Saudi Arabia, the world's mightiest oil power, is throwing in the towel.
Mohammed bin Salman, the deputy crown prince, has vowed to treat the lethargic, oil-obsessed kingdom to an economic revolution. His plan – "Vision for 2030" – would do away with oil as the country's lifeblood and bring in a diversified private sector economy. It calls for the initial public offering of Saudi Aramco, potentially valuing the world's biggest oil company at more than $2-trillion (U.S.).
We can debate forever whether the prince, who has emerged as a young royal to watch, will succeed in his mission. The better question for the global oil industry, especially the high-cost producers like Canada, is what the prince's plan says about long-term oil prices.

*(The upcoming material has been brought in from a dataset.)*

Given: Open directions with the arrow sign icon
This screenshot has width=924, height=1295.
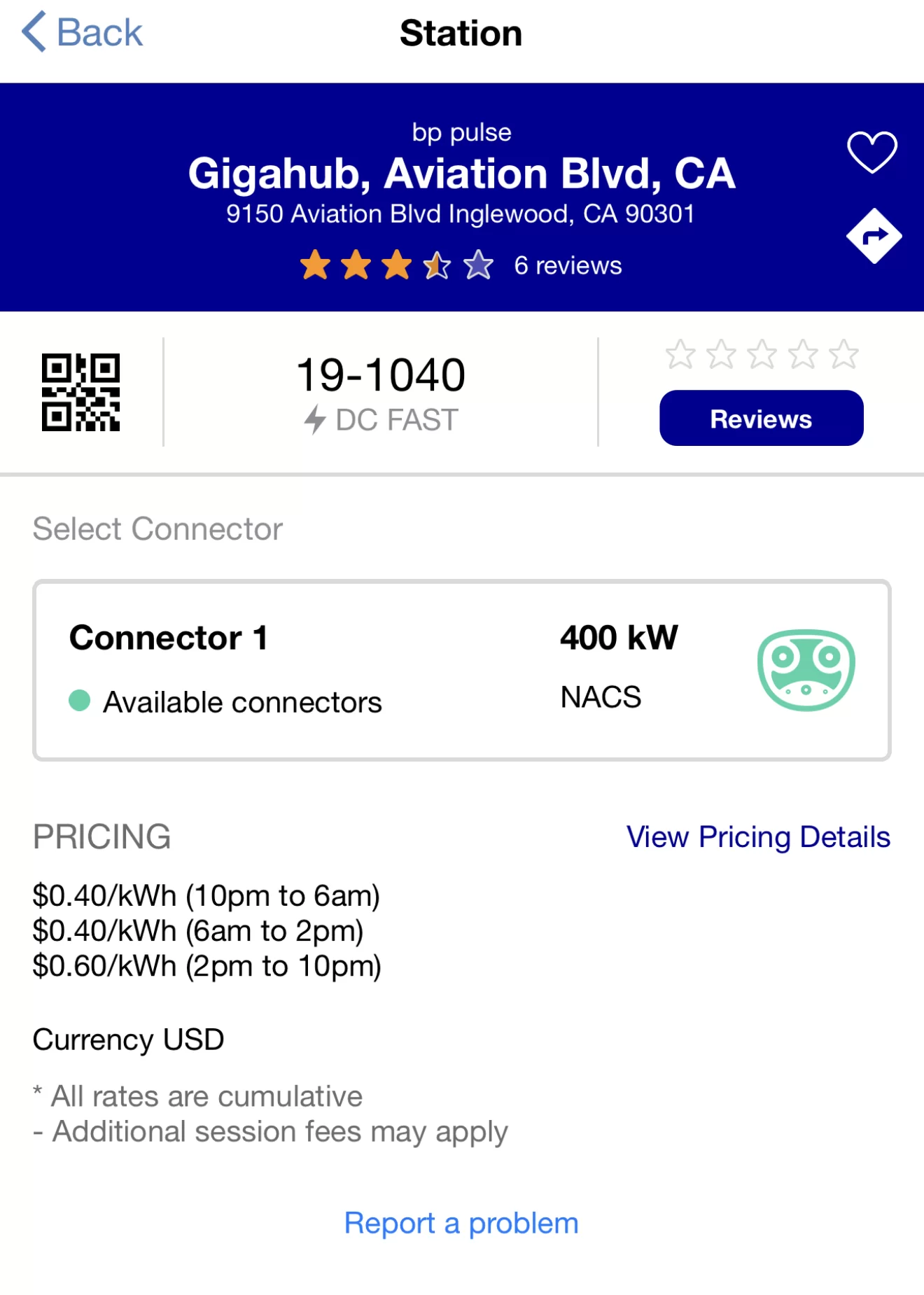Looking at the screenshot, I should click(873, 236).
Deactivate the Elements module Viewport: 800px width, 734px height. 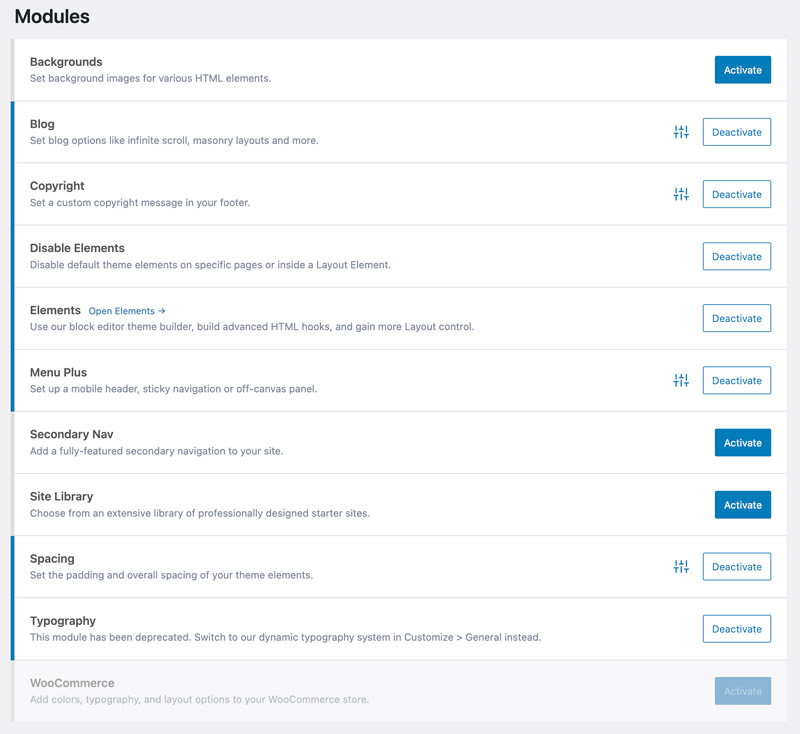click(x=736, y=318)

Here's a guess: If the Saudi oil gurus were convinced oil prices would go back to, say, $100 a barrel, and stay there, the country would put the revolution on hold indefinitely. Why risk years of economic adjustment pain and social upheaval if high prices would guarantee that the cash gusher will remain intact for another few decades?
Oil consultant and analyst Olivier Jakob of Switzerland's PetroMatrix thinks the prince's economic overhaul plan is bearish for prices.
In a note published this week, he said "the plan can be taken as Saudi Arabia realizing that oil prices will be lower for longer and that the global economy is moving to a new post-carbon era."
There could be another motive, though this one seems less credible. It says the Saudis fear the United States is losing interest in the Middle East in general and Saudi Arabia in particular, allowing an ascendant Iran to emerge as the dominant power in the region. The Iranians control the Strait of Hormuz – the choke point between the Persian Gulf and the Gulf of Oman – through which most of Saudi's seaborne oil exports pass. The Saudis and the Iranians don't much like one another and the Saudis may fear that the day will come when its oil tankers can't get through the strait, so wiser not to base your entire economic future on a single product that needs to be floated out of the country.
The theory that Prince bin Salman's economic diversification plan is based on his belief that the high-price era is over might seem far-fetched. Brent crude, the international benchmark, has been on a tear. In January, it reached a low of $27. On Friday, the price was $48 – a four-month gain of 77 per cent.
The bull case says the price will keep rising because two years of low prices stimulated demand and crimped U.S. oil production. The U.S. Energy Information Administration expects total American crude production (dominated by shale) to decline to 7.9 million barrels a day in the third quarter from 9.1 million in the first quarter of this year. Skepticism about the speed of the transition to electric cars and surging demand all over the world for SUVs support the bull case, as does the slow but steady economic recovery in the euro zone.
The bear case says the recent price surge was partly driven by the weak U.S. dollar and that once it strengthens, the price will reverse course. It is supported by the desire of Iran and Iraq to expand production, and Russia's desire not to trim its own production. The bear case also rests on the theory, promoted with religious fervour at the Paris climate change conference in December, that the oil era is coming to an end and that, for the sake of the planet, it must end soon, before we all fry to death. Fuel subsidies are being reduced or eliminated everywhere.
The most compelling near-term bearish argument is that U.S. shale oil will come surging back if the price rises another 10 bucks or so.
The shale producers have been crunching costs, dropping their break-even point. At $30 a barrel, shale was doomed; at $60 or higher, drilling will come back.
The Saudis appear to be betting on the bear case and are fully aware that it demands the rollback of the welfare economy. Almost half of Saudi gross domestic product and about 80 per cent of exports comes from fossil fuels.
The International Monetary Fund calculates that Saudi Arabia's fiscal break-even in 2016 demands an oil price of $67.70 a barrel – well above the current price. The IPO of 5 per cent of Saudi Aramco might raise $100-billion, enough to buy the country some time to make the transition to a private sector market economy, but only some time.
If the deputy crown prince is right, the high-cost producers – the Alberta oil sands, the deep offshore wells – and the fragile oil states like Venezuela and Nigeria face a whole lot of pain. His ambitious fix-it plan for the Saudi economy suggests he is playing it safe. His bet does indeed seem to be lower for longer.